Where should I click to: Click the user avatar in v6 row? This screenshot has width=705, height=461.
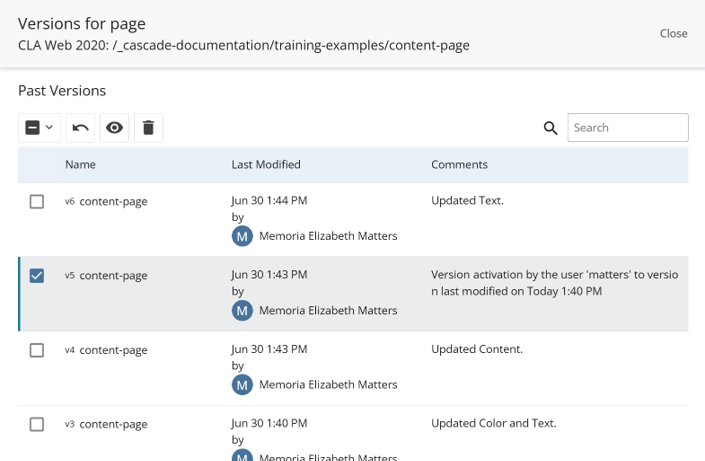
==
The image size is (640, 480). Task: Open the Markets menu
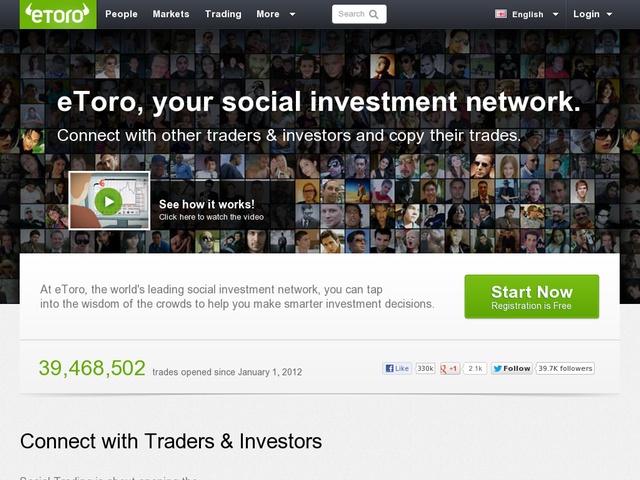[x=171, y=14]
* * *
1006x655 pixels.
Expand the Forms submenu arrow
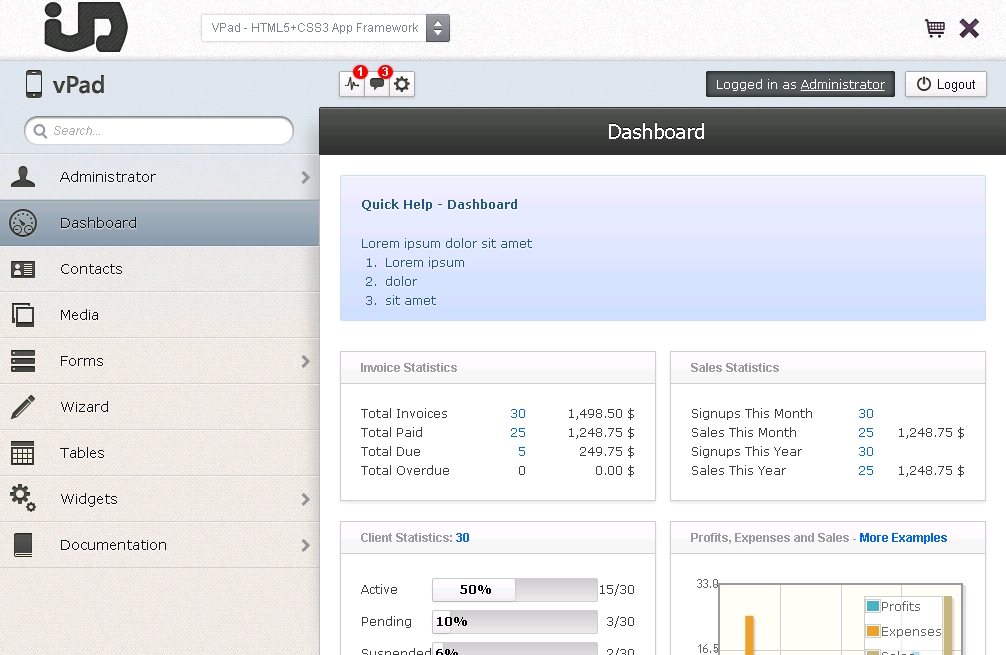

**WHAT THE TASK REQUIRES:**
From the entries above, write out only the lines starting at the line that holds "1006x655 pixels." and ending at the line that holds "Expand the Forms submenu arrow", keeping both and matching them exactly.

**OUTPUT BELOW:**
1006x655 pixels.
Expand the Forms submenu arrow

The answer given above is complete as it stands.